So basically everything gets a new address unless we directly pass in the address like below:

package main

import "fmt"

func fn(m *map[int]int, s *[]int, i *int) {
    fmt.Printf("%p \n", m)
    fmt.Printf("%p \n", s)
    fmt.Printf("%p \n", i)

    *m = make(map[int]int)
    *s = make([]int, 0)
    *i = 1

    fmt.Printf("%p \n", &m)
    fmt.Printf("%p \n", &s)
    fmt.Printf("%p \n", &i)
}

func main() {
    var m map[int]int
    var s []int
    var i int

    fmt.Printf("%p \n", &m)
    fmt.Printf("%p \n", &s)
    fmt.Printf("%p \n", &i)

    fn(&m, &s, &i)
    fmt.Println(m == nil)
    fmt.Println(s == nil)
    fmt.Println(i == 0)

    fmt.Printf("%p \n", &m)
    fmt.Printf("%p \n", &s)
    fmt.Printf("%p \n", &i)
}

https://go.dev/play/p/QLSBQd4Dbe0 output

0xc000012028 
0xc000010030 
0xc00001c030 
0xc000012028 
0xc000010030 
0xc00001c030 
0xc000012038 
0xc000012040 
0xc000012048 
false
false
false
0xc000012028 
0xc000010030 
0xc00001c030

Golang still behaves consistently up to now.

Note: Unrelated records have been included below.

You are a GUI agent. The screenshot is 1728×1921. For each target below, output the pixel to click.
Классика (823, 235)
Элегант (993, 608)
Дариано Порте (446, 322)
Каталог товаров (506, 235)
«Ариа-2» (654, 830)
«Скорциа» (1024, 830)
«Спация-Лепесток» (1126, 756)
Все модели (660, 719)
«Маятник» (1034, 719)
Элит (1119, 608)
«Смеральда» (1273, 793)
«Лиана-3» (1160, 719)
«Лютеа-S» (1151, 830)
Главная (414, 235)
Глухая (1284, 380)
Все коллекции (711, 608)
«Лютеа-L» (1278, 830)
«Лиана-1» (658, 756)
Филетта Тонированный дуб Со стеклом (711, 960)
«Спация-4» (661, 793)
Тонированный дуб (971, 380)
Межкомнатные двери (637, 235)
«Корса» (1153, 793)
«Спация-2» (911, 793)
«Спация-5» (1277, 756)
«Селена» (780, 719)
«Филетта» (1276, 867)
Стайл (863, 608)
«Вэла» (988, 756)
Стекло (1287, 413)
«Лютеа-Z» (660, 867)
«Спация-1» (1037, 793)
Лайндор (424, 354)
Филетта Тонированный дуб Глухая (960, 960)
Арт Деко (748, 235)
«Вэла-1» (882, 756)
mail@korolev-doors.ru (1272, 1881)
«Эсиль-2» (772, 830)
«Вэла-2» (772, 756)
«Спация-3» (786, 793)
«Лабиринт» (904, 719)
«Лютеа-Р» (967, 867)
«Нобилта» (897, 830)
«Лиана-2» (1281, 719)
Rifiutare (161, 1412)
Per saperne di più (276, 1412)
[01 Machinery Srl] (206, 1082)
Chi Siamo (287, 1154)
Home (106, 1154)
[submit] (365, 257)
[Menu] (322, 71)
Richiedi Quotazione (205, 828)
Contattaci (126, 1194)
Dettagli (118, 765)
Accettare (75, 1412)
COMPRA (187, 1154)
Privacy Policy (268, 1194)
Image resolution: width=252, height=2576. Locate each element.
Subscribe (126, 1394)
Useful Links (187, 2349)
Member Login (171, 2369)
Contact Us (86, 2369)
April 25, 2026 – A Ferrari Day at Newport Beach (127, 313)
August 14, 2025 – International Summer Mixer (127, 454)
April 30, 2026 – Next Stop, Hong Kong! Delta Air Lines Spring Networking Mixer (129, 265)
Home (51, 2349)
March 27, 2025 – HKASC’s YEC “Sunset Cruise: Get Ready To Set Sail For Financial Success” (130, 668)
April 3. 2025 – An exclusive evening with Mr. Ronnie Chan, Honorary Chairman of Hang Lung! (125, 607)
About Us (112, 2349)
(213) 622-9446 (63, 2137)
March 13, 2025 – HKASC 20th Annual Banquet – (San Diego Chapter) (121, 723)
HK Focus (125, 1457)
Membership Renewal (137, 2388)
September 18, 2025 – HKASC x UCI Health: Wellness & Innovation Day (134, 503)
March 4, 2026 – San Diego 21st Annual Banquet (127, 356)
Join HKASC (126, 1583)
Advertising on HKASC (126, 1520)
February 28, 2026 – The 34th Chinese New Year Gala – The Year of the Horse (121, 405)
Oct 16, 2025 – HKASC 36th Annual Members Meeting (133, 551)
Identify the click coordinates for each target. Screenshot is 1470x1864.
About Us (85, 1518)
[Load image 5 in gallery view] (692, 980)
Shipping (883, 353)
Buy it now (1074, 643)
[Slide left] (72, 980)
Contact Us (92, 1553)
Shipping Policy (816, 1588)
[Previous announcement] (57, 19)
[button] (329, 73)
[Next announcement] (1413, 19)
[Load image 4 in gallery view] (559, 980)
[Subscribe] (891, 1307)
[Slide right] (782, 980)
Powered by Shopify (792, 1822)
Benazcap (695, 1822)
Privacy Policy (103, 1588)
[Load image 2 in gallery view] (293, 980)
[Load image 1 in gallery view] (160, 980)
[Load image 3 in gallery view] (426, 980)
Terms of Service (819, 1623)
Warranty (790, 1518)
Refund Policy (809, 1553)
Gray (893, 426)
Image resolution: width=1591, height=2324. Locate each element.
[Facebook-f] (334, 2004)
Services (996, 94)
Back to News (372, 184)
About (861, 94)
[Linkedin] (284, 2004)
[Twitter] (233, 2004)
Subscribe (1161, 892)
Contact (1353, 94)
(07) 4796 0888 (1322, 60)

But as for java, everything is passed by the exact memory address:

public class TestReferenceVsPointer {
    public static void main(String[] args) {
        Object obj = new Object();
        int i = 1;
        System.out.println("Object Memory address: " + VM.current().addressOf(obj));
        System.out.println("int Memory address: " + VM.current().addressOf(i));

    }

    public static void print(Object obj, int i){
        System.out.println("Object Memory address: " + VM.current().addressOf(obj));
        System.out.println("int Memory address: " + VM.current().addressOf(i));
    }
}

enter image description here

This is really against my common sense. AS I always thought in java object is passed by pointer but this is apparently not pointer because it still has the same address as the argument. As for primitive value will get a new copy and new address. But it is still same address for the primitive type.

Both java and golang have pass by value but why are they different?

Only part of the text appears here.